• [Data extract]:
## BEGIN

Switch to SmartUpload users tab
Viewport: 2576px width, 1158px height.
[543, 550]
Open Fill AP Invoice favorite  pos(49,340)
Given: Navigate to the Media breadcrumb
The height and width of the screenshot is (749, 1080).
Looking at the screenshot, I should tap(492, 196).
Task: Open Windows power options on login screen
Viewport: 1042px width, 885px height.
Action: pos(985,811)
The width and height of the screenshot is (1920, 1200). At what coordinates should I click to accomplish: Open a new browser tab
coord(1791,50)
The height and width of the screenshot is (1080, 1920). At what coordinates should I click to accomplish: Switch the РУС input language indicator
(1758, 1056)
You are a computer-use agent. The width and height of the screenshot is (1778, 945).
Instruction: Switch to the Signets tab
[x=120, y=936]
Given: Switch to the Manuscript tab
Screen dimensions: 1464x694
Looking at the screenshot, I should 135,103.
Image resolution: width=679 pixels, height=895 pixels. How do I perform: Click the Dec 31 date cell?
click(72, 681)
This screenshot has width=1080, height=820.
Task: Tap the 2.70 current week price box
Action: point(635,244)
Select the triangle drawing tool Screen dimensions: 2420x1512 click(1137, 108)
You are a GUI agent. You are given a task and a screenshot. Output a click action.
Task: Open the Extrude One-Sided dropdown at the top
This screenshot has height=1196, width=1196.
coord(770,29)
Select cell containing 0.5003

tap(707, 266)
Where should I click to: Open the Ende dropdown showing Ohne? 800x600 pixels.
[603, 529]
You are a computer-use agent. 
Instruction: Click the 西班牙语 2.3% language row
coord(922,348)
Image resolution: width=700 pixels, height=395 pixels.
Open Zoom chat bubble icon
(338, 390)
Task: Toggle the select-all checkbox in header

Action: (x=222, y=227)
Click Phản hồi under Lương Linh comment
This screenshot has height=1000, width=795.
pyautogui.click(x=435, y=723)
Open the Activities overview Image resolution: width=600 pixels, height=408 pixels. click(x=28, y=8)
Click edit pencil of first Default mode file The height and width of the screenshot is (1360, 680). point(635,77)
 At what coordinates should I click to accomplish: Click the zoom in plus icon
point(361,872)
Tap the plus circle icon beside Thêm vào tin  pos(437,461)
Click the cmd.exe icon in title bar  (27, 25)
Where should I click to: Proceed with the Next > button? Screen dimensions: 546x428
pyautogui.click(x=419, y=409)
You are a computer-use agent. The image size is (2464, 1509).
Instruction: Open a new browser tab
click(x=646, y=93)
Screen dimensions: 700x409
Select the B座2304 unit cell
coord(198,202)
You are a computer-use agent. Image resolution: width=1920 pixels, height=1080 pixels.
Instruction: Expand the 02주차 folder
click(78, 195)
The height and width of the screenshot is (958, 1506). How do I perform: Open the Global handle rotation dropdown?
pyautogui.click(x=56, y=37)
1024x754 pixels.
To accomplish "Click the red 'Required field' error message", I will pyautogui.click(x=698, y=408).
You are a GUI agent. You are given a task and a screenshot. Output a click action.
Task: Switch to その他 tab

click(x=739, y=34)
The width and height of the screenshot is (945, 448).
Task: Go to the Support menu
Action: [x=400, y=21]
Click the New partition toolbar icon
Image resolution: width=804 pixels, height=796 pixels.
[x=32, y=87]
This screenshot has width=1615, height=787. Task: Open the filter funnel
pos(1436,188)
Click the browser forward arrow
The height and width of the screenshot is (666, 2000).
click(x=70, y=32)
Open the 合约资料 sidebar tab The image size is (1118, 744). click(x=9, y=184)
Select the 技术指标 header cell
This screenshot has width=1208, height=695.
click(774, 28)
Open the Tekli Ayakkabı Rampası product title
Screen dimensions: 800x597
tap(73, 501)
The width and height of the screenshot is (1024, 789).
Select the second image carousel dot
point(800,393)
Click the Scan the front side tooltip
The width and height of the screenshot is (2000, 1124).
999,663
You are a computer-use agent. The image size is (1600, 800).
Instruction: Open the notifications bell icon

## END

• [Aim of the task]: How many lines of the records contain the string "cell"? Matching is case-sensitive; reply with the number only.

• [Answer for the task]: 4